What to do> Please return every line in the entries below with the word "computer" in it.

++++++++

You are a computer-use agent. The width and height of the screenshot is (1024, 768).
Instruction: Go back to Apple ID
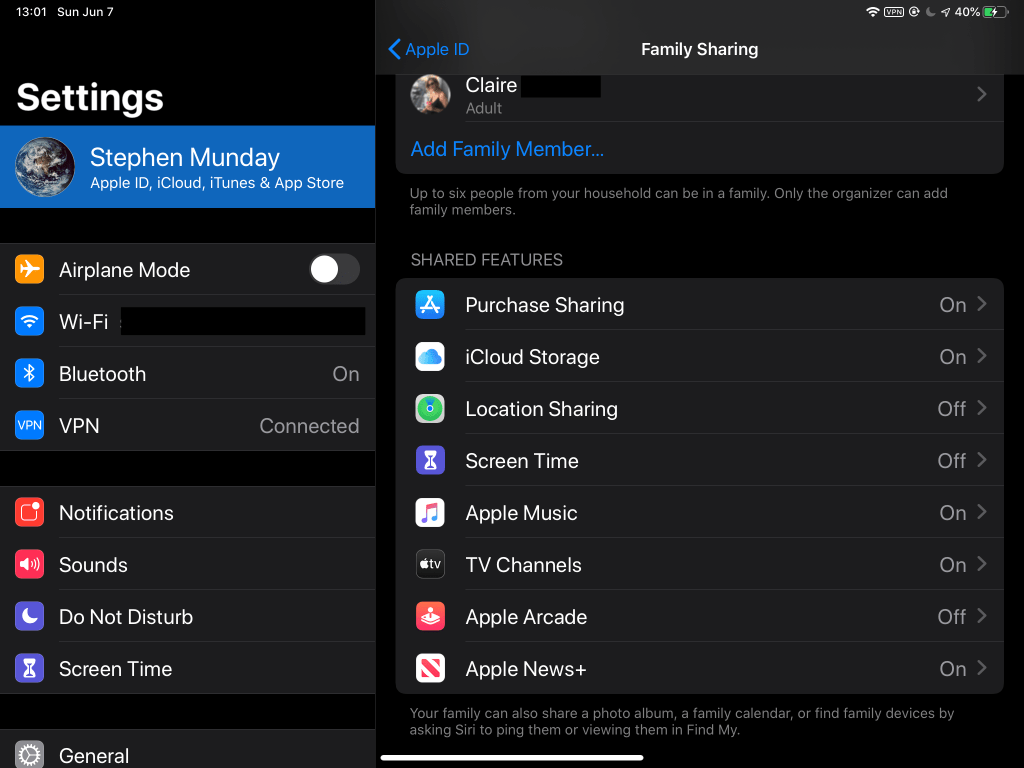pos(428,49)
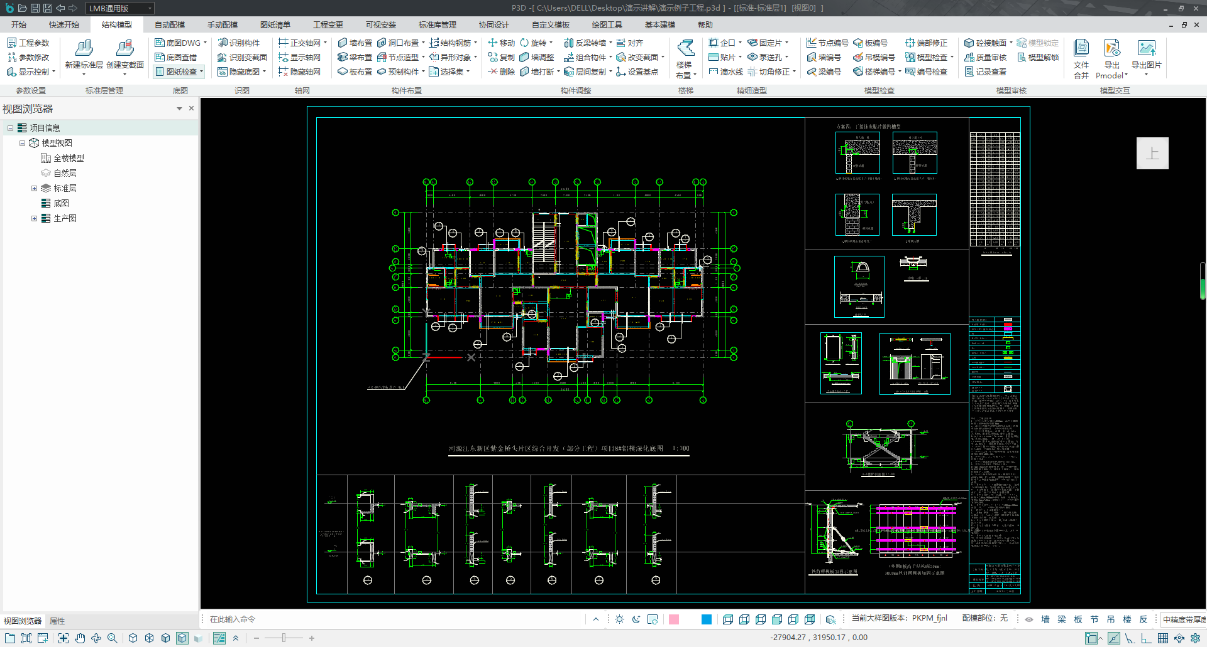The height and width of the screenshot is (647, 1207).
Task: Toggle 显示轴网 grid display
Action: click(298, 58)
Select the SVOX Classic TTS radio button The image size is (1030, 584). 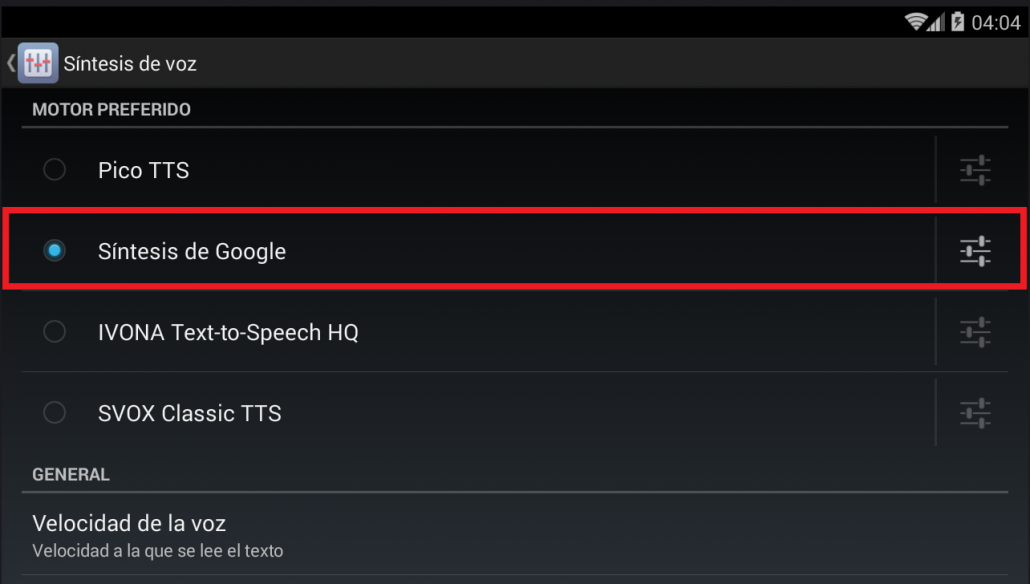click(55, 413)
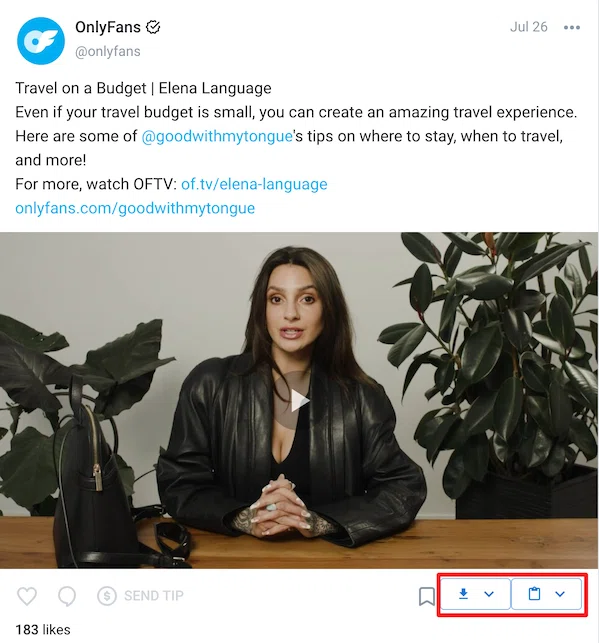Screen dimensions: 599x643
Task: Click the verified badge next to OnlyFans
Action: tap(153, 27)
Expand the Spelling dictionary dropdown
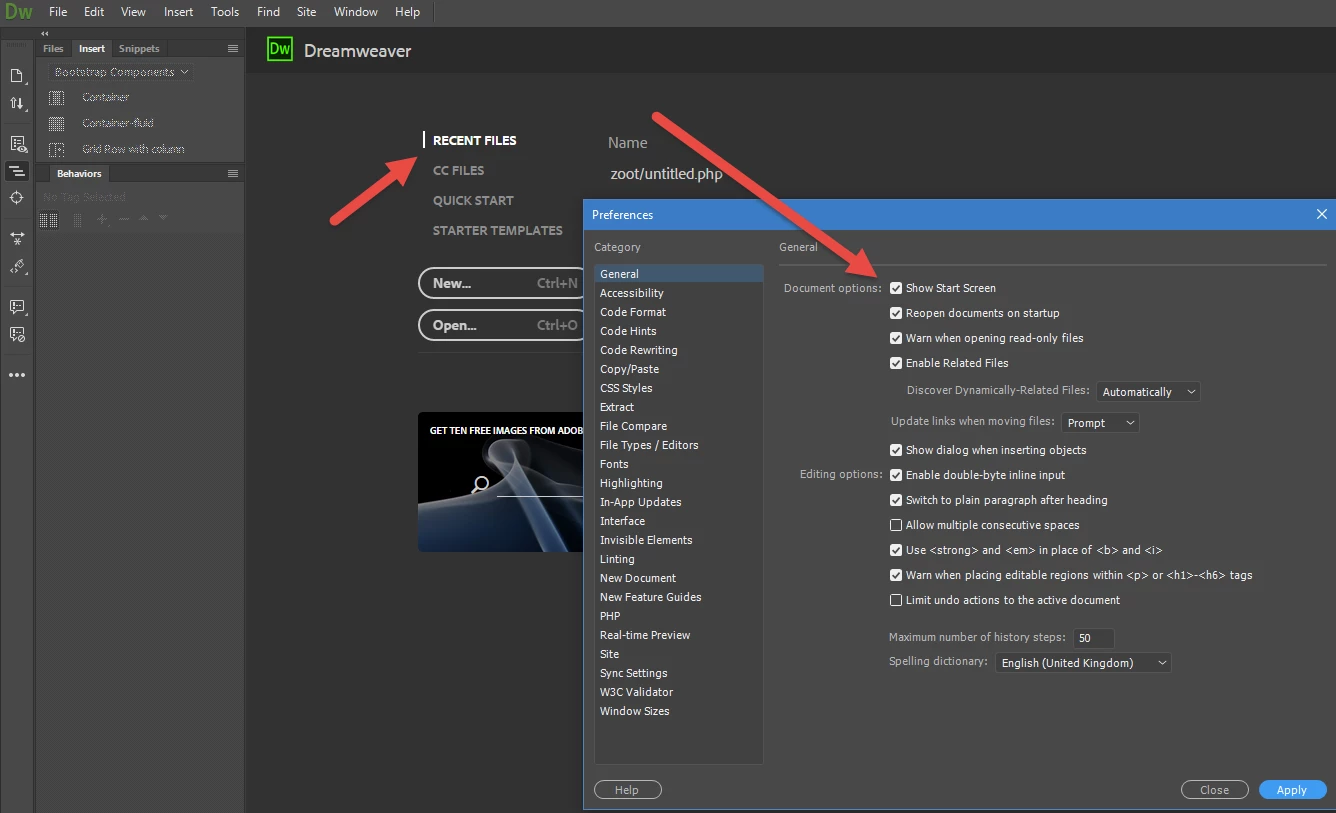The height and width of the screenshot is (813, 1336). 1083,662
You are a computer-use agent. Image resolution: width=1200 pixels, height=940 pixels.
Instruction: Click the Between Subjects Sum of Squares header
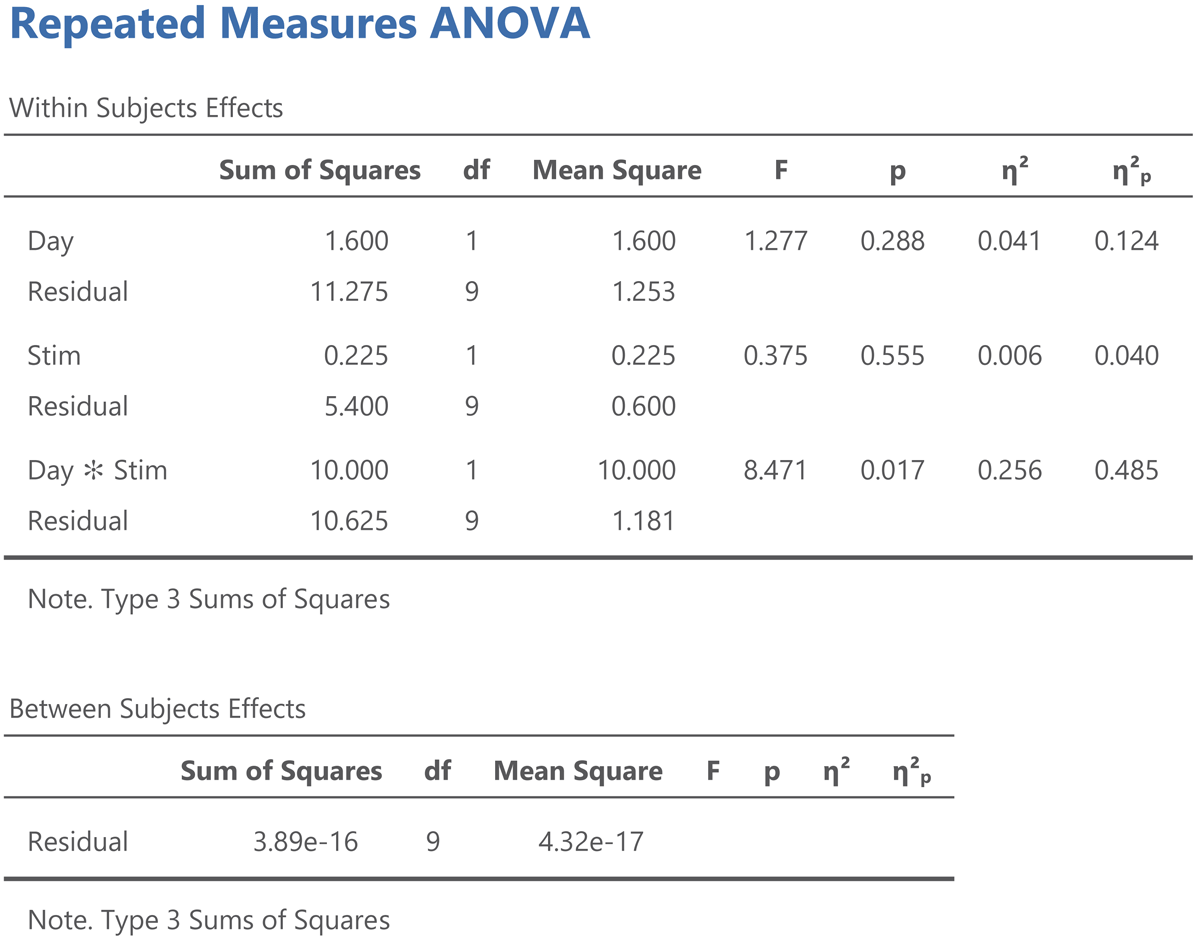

++++++++

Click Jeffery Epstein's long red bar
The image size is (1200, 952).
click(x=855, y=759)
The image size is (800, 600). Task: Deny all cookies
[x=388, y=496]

++++++++

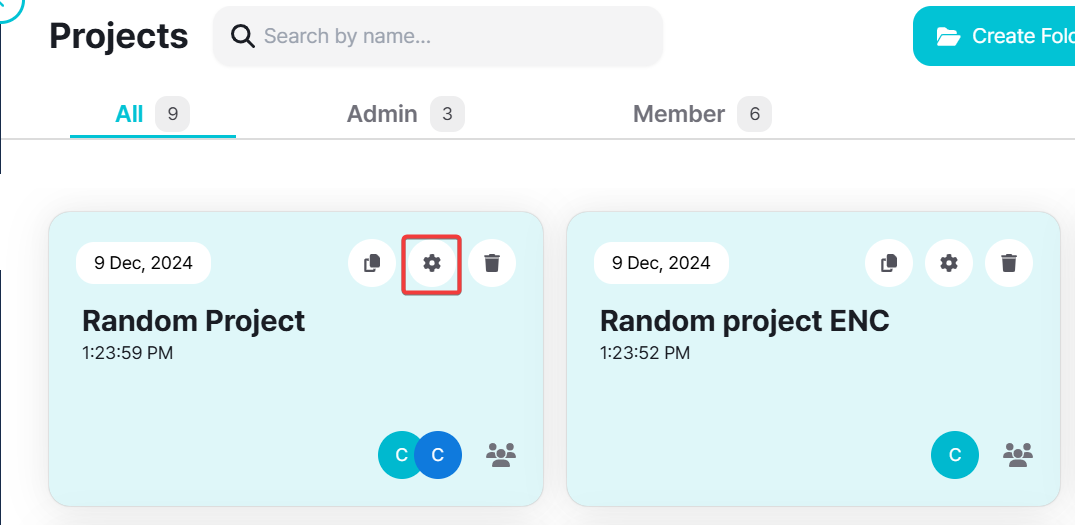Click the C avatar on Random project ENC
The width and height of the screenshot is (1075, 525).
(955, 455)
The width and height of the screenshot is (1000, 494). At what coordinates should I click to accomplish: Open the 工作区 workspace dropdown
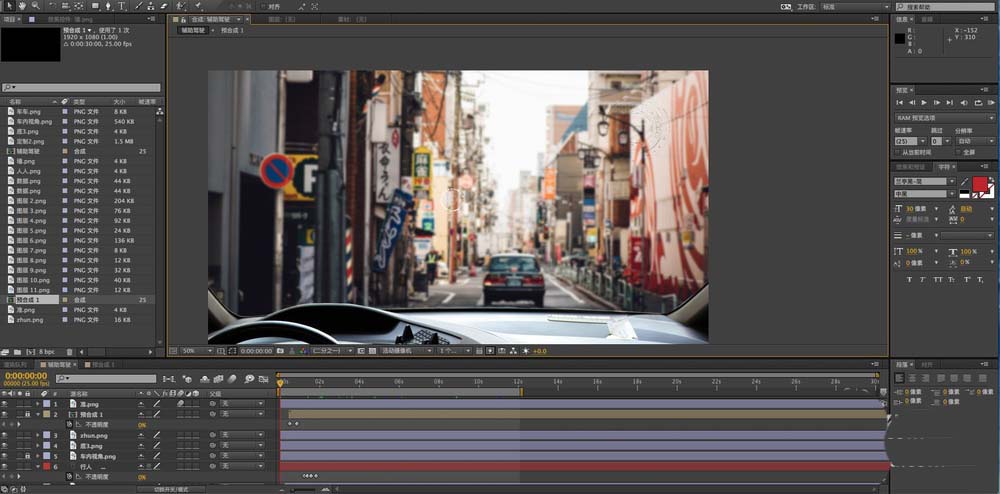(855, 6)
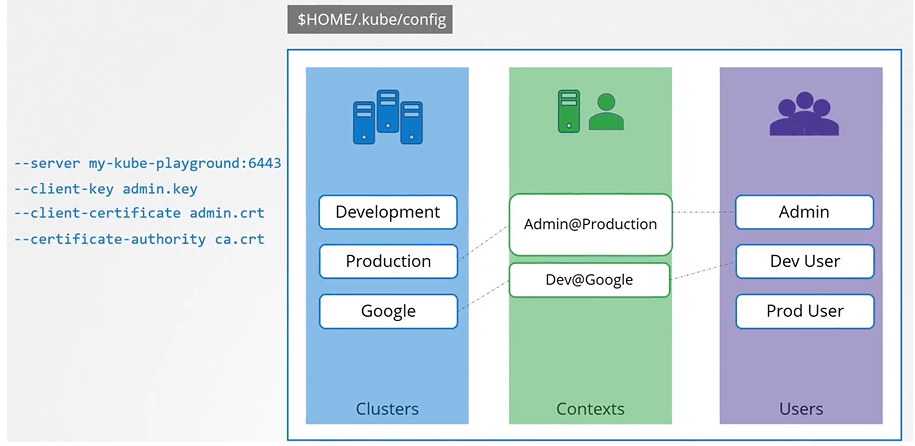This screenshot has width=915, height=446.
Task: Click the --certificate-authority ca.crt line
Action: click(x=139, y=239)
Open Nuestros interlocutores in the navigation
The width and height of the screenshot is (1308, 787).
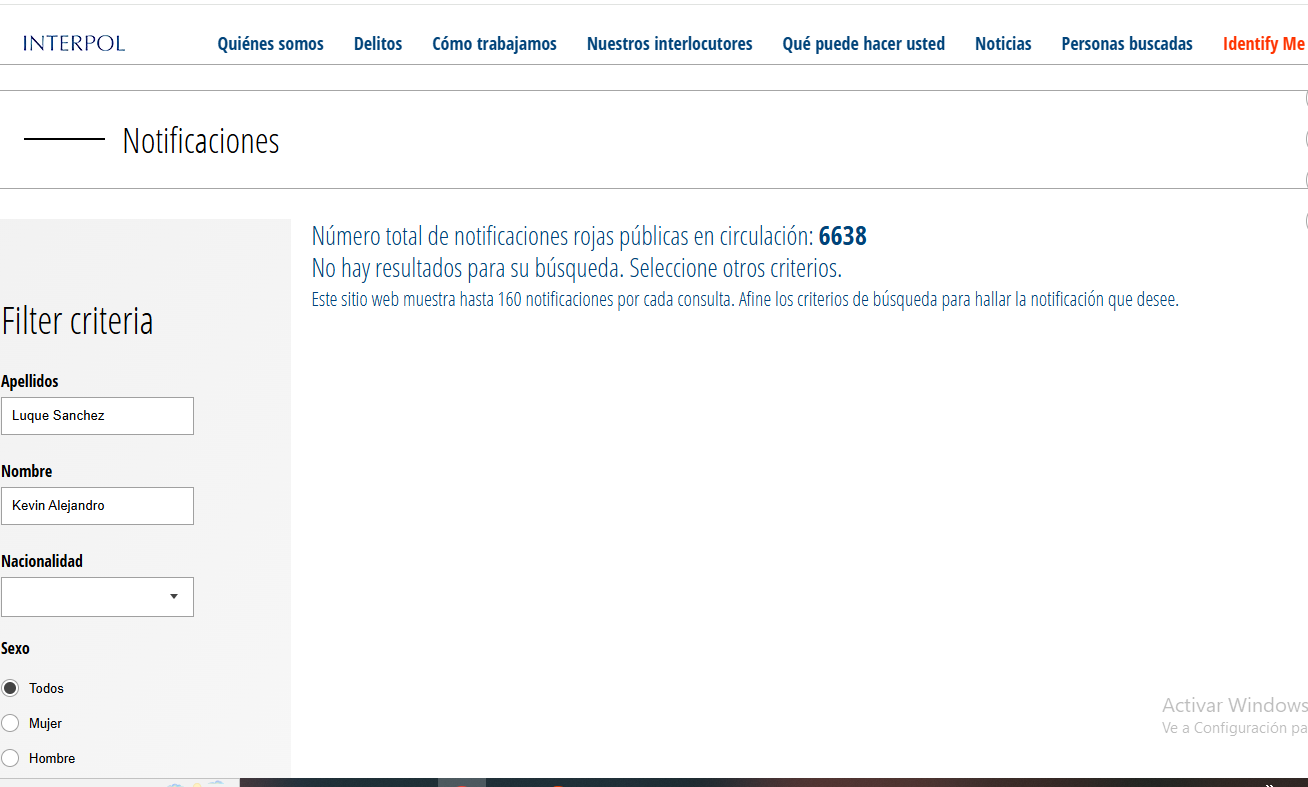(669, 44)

++++++++

Answer for this exercise>
You are a computer-use agent. The width and height of the screenshot is (1024, 768).
You are a computer-use agent. Image resolution: width=1200 pixels, height=940 pixels.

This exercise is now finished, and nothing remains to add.